A perda de variedades de arroz não se restringe à Índia, e a perda na diversidade genética não se limita ao arroz. Variedades alimentares estão desaparecendo no mundo todo. Nas Filipinas, onde em um tempo se plantavam milhares de variedades de arroz, hoje existem somente algumas centenas. Milhares de variedades indígenas de trigo no Iraque e na Ásia Central foram extintas, e estima-se que 90% das variedades de frutas e vegetais da América do Norte tenham desaparecido. Dezenas de variedades de batatas e de milho sumiram dos campos de agricultores na América Latina. Especialistas estimam que tenhamos perdido mais da metade das variedades de alimentos ao longo do último século.
O domínio da indústria de sementes sobre o sistema alimentar é preocupante.

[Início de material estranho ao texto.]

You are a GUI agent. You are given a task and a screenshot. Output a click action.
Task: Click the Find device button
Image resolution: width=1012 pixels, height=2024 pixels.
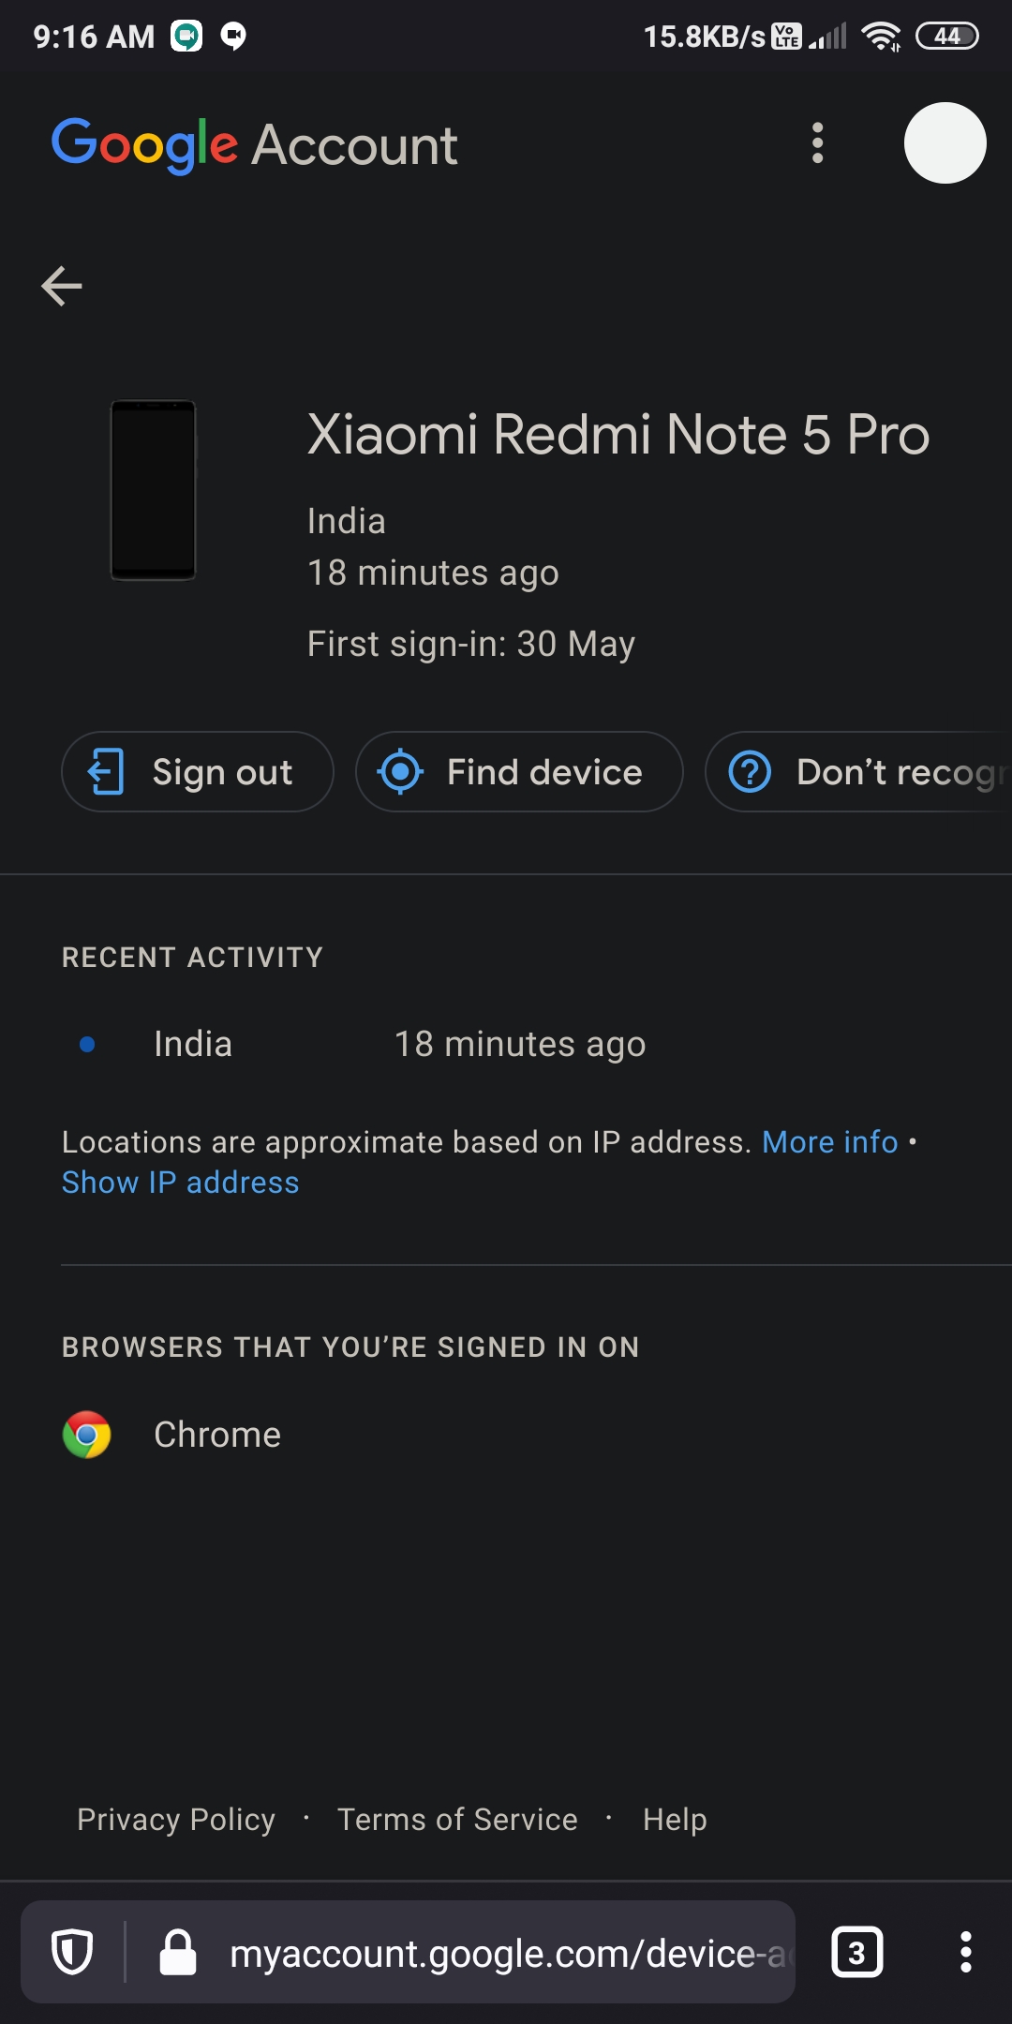[x=518, y=771]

De acordo com um relatório do grupo ETC, organização internacional que se dedica a temas socioeconômicos e ecológicos, todas as etapas do sistema alimentar – sementes, fertilizantes, pesticidas, herbicidas, processamento e venda – estão concentradas nas mãos de apenas dez corporações globais que controlam quase 70% do mercado mundial de sementes.
Em resposta a esse monopólio corporativo, movimentos como o banco Virhi estão se multiplicando no mundo todo. Na Índia, uma das primeiras iniciativas foi a Navadanya de Vandana Shiva, uma rede nacional de agricultores estabelecida em 1984. No resto do mundo, o depósito de sementes Svalbard, na Noruega, e o Kew’s Millennium Seed Bank e o Seed Savers Exchange, em Iowa, nos EUA, estão entre os repositórios de sementes mais conhecidos. Redes informais como a Via Campesina e o Movimento dos Sem-Terra, no Brasil, também estão trabalhando para restituir aos agricultores o direito de plantar e compartilhar sementes. No Chile, na Colômbia e na Argentina, movimentos sociais conseguiram impedir ou frear tentativas de introduzir as chamadas “leis Monsanto”, que restringiriam o acesso dos agricultores às sementes.
Nesse movimento global por soberania alimentar, o Virhi tem um papel indispensável, comenta Alex Jensen, daSociedade Internacional por Ecologia e Cultura. “O trabalho de Deb é um importante ponto de resistência contra a monopolização sistemática do sistema alimentar por parte da indústria agroquímica”, diz Jensen.
Deb explica que está tentando “recriar e redescobrir” um novo modo de vida em Basudha, que demonstre como a vida das plantas e dos animais está conectada em uma rede de interdependência. Ele quer mostrar que sustentabilidade não diz respeito somente à agricultura, mas sim a todo um modo de vida, em que alimentos, tradições, música e arte desempenham papéis essenciais. “Justiça ambiental significa que todos os membros da sociedade, tanto na geração atual como nas próximas gerações, têm direito a água limpa para beber, ar puro para respirar, segurança alimentar perene, e a conviver com toda a riqueza da biodiversidade”, diz ele.